When I ask him how he feels about losing it all, he sighs once more before taking another sip from his beer. ‘Of course I care, but I only think about if I get reminded about it by people like you in stupid interviews.’
Thankfully, the smile on his face tells me he’s joking (I think). I suggest to him that in some ways ‘people like me’ are paying him a compliment by picking at his past, acknowledging that unlike the majority of today’s internet pros, he has a story to tell. But he’s already moved on, musing about how different life could have been.
‘There were only two guys I struggled against at the highest stakes: Patrik (Antonius) and durrrr. It’s strange to see how big they are now,’ he says, staring down at his drink. ‘I was always the laid-back guy, the one who the media didn’t really know about until a couple of years later. I didn’t want my name out there and to do interviews.’
But while durrrr and Antonius went on to become superstars, for Lodden it was back to square one. After a few minutes of my pestering, he admits that losing it all affected him badly, that without the help of the ‘awesome’ Norwegian poker community he would have been finished. A friend gave Lodden $50k and told him to fix it. But when you’re used to playing $200/$400, grinding at $10/$20 just doesn’t give you the same rush.
‘It’s stupid actually, because I crushed the lower levels like $25/$50, $50/$100, but even when I was winning $50k, I looked at it like I was still down $2 million,’ he says. ‘That’s a stupid way to think, but I was brain damaged.’
No way back
You might think he misses those high-stakes days, that the hunger to reach the top still burns deep inside him. But you’d be wrong. Lodden’s mind is on other things. His only poker goal is to win an EPT, because he’s been ‘playing those f♣♦♠ing things since season two’. But the modern online game has significantly less interest for him.

Record set:

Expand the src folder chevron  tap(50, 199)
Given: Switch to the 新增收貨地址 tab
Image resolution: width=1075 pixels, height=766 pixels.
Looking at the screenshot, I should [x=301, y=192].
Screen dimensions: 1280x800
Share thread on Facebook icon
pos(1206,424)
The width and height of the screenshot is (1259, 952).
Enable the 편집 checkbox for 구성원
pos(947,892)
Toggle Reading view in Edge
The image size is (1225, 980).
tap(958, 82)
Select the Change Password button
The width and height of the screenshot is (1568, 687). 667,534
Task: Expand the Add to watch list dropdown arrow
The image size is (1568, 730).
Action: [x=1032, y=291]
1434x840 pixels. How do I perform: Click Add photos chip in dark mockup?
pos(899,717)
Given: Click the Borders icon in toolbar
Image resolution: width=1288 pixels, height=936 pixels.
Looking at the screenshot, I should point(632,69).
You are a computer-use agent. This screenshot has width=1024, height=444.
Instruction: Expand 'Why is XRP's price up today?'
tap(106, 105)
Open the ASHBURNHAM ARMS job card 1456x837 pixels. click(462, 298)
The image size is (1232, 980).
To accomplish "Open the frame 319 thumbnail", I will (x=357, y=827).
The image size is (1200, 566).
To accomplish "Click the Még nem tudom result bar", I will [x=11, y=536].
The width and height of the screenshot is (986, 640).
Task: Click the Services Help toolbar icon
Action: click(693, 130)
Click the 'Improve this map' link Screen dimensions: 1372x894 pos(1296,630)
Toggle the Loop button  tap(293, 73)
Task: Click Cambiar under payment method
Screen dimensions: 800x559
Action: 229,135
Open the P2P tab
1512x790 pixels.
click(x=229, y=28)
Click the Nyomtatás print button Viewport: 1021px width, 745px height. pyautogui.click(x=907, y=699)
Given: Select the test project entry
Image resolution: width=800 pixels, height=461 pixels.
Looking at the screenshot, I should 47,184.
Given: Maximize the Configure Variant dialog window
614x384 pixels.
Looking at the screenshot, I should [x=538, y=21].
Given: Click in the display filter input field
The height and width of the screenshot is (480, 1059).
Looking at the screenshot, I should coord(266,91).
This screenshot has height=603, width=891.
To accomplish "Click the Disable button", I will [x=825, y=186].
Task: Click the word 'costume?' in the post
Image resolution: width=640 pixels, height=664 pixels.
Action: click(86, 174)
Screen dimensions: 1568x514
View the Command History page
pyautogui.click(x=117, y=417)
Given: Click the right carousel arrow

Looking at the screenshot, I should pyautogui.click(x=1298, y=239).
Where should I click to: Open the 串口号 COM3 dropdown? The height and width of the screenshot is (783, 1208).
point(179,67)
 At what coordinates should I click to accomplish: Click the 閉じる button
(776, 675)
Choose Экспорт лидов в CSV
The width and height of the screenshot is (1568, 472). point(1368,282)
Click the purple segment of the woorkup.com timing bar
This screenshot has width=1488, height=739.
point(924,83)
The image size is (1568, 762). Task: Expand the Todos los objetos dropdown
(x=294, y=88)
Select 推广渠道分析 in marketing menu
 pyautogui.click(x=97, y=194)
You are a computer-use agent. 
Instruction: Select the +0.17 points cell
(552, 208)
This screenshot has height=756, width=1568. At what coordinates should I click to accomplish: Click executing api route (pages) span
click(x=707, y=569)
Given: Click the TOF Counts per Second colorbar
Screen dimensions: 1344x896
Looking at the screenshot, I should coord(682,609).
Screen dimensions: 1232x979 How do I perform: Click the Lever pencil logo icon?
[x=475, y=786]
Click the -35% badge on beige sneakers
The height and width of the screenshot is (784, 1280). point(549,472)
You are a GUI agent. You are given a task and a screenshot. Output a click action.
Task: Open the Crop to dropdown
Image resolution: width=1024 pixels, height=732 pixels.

Required tasks:
1. According to the poker interview, which two players did Lodden struggle against at the highest stakes?
2. Repeat the poker interview word for word, everything from "When I ask him" down to "could have been.".
The listing has no connection to the poker interview.

Responses per task:
1. Patrik Antonius and durrrr.

2.
When I ask him how he feels about losing it all, he sighs once more before taking another sip from his beer. ‘Of course I care, but I only think about if I get reminded about it by people like you in stupid interviews.’
Thankfully, the smile on his face tells me he’s joking (I think). I suggest to him that in some ways ‘people like me’ are paying him a compliment by picking at his past, acknowledging that unlike the majority of today’s internet pros, he has a story to tell. But he’s already moved on, musing about how different life could have been.